Domain names are used in various networking contexts and application-specific naming and addressing purposes. In general, a domain name represents an Internet Protocol (IP) resource, such as a personal computer used to access the Internet, a server computer hosting a web site, or the web site itself or any other service communicated via the Internet.
Domain names are organized in subordinate levels (subdomains) of the DNS root domain, which is nameless. The first-level set of domain names are the top-level domains (TLDs), including the generic top-level domains (gTLDs), such as the prominent domains com, info, net, edu, and org, and the country code top-level domains (ccTLDs). Below these top-level domains in the DNS hierarchy are the second-level and third-level domain names that are typically open for reservation by end-users who wish to connect local area networks to the Internet, create other publicly accessible Internet resources or run web sites. The registration of these domain names is usually administered by domain name registrars who sell their services to the public.
A fully qualified domain name (FQDN) is a domain name that is completely specified in the hierarchy of the DNS, having no omitted parts.
Domain names are usually written in lowercase, although labels in the Domain Name System are case-insensitive.
The Internet Corporation for Assigned Names and Numbers (ICANN, /ˈaɪkn/ eye-kan) is a nonprofit private organization headquartered in the Playa Vista section of Los Angeles, California, United States, that was created on September 18, 1998, and incorporated on September 30, 1998 to oversee a number of Internet-related tasks previously performed directly on behalf of the U.S. government by other organizations, notably the Internet Assigned Numbers Authority (IANA), which ICANN now operates.
ICANN is responsible for the coordination of the global Internets systems of unique identifiers and, in particular, ensuring its stable and secure operation. This work includes coordination of the Internet Protocol address spaces (IPv4 and IPv6) and assignment of address blocks to regional Internet registries, for maintaining registries of Internet protocol identifiers, and for the management of the top-level domain name space (DNS root zone), which includes the operation of root name servers. Most visibly, much of its work has concerned the DNS policy development for internationalization of the DNS system and introduction of new generic top-level domains (TLDs). ICANN performs the actual technical maintenance work of the central Internet address pools and DNS root registries pursuant to the IANA function contract.

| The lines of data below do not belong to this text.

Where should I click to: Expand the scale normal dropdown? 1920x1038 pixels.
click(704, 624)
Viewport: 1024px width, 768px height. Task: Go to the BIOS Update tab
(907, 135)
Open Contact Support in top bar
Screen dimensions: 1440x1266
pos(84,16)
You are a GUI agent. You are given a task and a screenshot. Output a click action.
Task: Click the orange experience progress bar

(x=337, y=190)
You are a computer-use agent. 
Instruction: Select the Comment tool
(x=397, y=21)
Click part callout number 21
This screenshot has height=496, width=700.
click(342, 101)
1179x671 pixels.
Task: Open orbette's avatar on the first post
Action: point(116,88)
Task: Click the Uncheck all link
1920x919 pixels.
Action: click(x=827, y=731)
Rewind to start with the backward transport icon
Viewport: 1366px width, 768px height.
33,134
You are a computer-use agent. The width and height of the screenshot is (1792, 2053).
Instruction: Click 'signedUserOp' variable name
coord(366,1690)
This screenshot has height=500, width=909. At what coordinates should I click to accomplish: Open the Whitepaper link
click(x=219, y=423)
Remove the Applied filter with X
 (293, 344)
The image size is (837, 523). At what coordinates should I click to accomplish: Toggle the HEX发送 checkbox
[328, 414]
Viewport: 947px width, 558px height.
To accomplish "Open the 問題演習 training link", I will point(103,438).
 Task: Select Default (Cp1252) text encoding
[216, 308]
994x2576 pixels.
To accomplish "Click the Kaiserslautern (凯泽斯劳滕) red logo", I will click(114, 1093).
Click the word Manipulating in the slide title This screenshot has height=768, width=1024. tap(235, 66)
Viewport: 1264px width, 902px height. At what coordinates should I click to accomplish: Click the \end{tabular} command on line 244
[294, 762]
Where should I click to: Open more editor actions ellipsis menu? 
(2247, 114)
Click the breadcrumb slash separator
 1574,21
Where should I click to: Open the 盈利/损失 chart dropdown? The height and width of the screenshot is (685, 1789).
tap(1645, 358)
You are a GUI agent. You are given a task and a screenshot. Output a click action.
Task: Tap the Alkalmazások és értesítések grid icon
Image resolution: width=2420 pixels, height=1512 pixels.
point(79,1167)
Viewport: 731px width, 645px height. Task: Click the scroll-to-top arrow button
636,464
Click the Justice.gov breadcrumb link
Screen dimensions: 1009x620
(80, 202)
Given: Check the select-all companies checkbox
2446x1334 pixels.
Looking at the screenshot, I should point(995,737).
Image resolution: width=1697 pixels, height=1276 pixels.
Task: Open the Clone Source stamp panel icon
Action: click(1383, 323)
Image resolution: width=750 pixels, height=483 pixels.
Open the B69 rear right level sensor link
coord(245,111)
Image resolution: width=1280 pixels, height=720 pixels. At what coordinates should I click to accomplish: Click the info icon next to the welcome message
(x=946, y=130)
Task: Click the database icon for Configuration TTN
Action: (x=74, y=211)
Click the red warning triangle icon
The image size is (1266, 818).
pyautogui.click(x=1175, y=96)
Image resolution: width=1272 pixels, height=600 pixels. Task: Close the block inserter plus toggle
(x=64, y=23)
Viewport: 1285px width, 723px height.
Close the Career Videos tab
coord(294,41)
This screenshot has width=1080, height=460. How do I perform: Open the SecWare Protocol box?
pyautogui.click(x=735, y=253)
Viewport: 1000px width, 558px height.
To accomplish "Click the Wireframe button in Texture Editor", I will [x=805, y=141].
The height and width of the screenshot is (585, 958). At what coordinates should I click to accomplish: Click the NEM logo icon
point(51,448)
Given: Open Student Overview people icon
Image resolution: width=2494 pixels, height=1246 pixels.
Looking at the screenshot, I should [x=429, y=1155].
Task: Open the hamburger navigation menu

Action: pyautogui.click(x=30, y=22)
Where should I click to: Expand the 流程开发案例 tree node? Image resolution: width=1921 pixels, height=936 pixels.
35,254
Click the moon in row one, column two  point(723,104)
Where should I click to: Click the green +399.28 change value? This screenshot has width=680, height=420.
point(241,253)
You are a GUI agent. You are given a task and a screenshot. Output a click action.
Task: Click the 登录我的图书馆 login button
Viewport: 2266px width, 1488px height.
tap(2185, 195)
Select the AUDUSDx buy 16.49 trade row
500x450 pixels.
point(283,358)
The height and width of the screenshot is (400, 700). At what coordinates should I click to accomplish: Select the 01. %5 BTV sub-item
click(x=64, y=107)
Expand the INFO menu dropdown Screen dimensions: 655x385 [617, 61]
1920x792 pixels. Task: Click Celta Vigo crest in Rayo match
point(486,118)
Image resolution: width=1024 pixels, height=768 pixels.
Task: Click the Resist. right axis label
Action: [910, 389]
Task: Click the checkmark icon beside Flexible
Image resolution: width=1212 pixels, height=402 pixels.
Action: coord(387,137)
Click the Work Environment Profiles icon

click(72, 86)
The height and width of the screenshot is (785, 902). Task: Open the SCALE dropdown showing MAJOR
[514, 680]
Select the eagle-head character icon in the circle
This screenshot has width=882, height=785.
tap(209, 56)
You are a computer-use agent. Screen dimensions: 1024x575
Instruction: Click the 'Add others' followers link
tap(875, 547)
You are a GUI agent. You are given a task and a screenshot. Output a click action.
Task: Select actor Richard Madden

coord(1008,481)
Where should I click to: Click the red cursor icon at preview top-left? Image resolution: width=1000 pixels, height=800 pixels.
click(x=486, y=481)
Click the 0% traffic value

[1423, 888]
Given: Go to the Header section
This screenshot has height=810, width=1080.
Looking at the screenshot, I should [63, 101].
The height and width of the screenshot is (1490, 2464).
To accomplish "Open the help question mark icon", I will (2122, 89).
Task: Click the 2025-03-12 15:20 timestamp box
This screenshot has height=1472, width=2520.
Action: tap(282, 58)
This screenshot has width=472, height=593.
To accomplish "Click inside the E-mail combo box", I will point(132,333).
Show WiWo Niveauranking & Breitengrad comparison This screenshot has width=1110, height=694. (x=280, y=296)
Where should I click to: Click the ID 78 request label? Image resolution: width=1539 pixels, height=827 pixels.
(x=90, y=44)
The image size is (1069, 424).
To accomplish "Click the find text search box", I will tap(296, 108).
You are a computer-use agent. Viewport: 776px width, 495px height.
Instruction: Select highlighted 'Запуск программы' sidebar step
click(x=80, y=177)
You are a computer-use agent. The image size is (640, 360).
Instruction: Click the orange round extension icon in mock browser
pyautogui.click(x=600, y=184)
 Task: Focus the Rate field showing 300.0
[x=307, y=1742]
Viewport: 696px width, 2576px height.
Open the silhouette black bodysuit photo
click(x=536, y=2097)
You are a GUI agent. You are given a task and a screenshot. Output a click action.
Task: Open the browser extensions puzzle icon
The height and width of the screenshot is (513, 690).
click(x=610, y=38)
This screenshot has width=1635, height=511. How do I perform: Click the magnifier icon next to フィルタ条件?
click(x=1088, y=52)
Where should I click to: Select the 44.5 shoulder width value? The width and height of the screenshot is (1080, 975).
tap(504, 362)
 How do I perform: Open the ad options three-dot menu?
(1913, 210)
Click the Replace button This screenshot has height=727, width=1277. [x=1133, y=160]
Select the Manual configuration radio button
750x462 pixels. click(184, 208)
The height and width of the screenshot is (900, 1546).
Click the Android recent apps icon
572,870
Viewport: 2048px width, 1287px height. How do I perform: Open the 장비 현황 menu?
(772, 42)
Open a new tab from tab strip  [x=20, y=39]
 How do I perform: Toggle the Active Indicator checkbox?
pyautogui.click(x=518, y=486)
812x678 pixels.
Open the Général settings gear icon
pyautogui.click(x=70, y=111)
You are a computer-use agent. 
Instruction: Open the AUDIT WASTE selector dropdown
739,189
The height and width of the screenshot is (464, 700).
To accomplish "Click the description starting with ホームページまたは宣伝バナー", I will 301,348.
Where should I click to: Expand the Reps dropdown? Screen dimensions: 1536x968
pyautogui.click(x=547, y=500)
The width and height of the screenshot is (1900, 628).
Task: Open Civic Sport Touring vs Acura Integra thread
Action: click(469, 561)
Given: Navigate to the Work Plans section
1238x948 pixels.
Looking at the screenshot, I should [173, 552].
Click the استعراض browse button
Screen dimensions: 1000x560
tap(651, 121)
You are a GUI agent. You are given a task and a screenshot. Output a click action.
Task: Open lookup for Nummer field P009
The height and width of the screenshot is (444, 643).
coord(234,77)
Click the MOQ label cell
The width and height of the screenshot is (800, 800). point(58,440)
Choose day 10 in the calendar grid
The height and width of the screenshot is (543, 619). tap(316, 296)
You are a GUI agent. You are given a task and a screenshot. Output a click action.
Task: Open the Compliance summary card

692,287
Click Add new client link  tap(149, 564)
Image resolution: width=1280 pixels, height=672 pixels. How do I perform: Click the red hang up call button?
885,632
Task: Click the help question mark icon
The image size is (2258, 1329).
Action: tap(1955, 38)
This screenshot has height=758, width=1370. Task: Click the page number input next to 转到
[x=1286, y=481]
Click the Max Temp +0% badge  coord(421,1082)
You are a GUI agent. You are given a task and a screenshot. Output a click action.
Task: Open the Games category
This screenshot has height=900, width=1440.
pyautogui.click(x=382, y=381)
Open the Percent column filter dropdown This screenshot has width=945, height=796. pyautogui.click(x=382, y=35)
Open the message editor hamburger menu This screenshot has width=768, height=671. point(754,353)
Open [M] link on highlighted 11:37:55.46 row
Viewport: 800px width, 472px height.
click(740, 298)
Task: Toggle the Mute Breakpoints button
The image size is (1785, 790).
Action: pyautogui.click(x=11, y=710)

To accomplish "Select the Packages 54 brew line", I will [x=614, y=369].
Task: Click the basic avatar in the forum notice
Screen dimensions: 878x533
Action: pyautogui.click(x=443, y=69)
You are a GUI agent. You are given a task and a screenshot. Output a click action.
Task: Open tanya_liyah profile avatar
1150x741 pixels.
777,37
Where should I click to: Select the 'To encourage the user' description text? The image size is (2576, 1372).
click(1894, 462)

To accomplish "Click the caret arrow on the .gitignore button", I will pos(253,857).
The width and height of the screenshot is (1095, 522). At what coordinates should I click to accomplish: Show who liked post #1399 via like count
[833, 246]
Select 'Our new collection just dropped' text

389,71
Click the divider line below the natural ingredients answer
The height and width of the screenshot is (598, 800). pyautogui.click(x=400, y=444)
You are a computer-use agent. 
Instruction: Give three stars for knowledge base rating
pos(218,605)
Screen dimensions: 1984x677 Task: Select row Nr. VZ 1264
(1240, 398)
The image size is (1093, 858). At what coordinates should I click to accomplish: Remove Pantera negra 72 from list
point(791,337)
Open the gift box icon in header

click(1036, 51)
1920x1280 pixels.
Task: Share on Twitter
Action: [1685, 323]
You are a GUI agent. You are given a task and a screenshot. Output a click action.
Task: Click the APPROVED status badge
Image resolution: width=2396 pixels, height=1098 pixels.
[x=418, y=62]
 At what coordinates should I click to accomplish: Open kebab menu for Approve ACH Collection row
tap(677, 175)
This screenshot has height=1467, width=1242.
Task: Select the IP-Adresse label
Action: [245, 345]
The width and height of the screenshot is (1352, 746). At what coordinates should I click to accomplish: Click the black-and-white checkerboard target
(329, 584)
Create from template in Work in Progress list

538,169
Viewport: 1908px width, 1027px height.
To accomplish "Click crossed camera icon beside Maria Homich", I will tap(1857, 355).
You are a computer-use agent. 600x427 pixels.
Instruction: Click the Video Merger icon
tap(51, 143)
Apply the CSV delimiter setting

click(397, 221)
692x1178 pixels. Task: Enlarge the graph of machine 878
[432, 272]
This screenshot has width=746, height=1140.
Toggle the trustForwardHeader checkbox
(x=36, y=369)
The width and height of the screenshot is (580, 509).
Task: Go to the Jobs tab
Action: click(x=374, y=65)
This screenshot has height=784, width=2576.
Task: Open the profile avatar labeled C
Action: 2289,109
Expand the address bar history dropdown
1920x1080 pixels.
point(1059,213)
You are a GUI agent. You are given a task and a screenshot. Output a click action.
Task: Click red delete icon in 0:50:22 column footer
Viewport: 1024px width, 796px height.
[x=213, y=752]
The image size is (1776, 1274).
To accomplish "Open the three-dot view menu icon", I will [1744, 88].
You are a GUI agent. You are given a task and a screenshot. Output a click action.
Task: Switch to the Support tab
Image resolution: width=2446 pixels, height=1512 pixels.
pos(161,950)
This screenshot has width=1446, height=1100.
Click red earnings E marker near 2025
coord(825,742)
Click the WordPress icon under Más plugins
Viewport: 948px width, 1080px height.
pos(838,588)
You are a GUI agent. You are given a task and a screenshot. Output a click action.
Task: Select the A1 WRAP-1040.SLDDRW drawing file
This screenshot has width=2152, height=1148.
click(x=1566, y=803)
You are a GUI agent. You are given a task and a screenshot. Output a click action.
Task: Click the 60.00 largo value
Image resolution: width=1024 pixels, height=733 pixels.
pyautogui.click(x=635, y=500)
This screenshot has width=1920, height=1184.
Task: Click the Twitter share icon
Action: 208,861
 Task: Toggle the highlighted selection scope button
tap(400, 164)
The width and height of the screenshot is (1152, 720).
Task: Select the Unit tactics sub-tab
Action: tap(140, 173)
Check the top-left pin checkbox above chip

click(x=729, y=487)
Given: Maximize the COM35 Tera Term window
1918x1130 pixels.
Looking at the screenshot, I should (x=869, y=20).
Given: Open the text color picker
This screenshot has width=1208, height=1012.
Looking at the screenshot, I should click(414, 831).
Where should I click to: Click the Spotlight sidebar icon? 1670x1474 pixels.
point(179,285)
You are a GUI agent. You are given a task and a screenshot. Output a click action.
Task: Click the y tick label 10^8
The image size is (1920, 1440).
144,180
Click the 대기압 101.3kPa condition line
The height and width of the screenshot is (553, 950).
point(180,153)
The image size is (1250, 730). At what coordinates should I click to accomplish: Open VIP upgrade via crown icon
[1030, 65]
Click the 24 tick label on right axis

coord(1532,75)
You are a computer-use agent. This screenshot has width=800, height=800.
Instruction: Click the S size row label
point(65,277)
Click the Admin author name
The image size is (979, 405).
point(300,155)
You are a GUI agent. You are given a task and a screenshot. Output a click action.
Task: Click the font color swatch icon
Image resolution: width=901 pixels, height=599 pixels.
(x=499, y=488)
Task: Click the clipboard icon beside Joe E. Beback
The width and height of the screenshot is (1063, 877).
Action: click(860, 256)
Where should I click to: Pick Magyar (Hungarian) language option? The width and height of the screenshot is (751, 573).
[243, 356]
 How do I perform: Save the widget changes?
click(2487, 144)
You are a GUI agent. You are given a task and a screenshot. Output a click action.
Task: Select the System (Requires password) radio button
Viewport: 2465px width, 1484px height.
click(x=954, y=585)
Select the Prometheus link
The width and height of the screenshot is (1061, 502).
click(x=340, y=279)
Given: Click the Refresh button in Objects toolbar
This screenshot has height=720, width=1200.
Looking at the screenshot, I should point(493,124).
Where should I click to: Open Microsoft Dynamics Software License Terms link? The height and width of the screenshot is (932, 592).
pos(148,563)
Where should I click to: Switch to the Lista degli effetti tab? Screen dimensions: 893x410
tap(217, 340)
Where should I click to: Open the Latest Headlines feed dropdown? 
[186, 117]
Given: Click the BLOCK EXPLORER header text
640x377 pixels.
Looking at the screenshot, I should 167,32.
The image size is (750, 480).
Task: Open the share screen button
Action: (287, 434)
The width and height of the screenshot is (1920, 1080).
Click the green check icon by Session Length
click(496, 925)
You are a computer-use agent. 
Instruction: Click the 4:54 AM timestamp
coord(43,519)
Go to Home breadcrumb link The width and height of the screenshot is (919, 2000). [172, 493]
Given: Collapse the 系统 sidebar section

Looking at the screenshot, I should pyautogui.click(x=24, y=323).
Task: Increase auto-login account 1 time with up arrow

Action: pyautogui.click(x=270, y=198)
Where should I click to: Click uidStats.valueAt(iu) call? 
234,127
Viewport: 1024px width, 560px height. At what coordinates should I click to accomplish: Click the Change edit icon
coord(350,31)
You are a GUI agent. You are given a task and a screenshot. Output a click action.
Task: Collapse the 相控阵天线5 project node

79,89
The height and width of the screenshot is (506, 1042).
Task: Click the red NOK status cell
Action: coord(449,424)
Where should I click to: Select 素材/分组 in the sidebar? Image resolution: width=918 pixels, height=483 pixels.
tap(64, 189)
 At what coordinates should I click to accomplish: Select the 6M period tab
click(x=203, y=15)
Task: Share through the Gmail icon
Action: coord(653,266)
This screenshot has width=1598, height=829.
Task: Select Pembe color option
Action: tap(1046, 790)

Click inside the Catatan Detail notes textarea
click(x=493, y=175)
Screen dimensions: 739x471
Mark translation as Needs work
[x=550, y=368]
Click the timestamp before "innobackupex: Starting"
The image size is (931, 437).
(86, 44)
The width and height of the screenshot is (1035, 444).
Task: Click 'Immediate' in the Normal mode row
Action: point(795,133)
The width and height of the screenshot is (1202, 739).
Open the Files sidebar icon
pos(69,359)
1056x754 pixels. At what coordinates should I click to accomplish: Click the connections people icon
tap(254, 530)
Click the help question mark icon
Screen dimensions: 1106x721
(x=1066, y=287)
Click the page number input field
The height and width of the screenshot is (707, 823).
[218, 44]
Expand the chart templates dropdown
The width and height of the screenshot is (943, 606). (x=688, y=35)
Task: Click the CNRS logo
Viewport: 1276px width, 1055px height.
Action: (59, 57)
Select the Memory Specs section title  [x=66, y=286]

ICANNs primary principles of operation have been described as helping preserve the operational stability of the Internet to promote competition to achieve broad representation of the global Internet community and to develop policies appropriate to its mission through bottom-up, consensus-based processes.
On September 29, 2006, ICANN signed a new agreement with the United States Department of Commerce (DOC) that moves the private organization towards full management of the Internets system of centrally coordinated identifiers through the Multistakeholder Model of consultation that ICANN represents.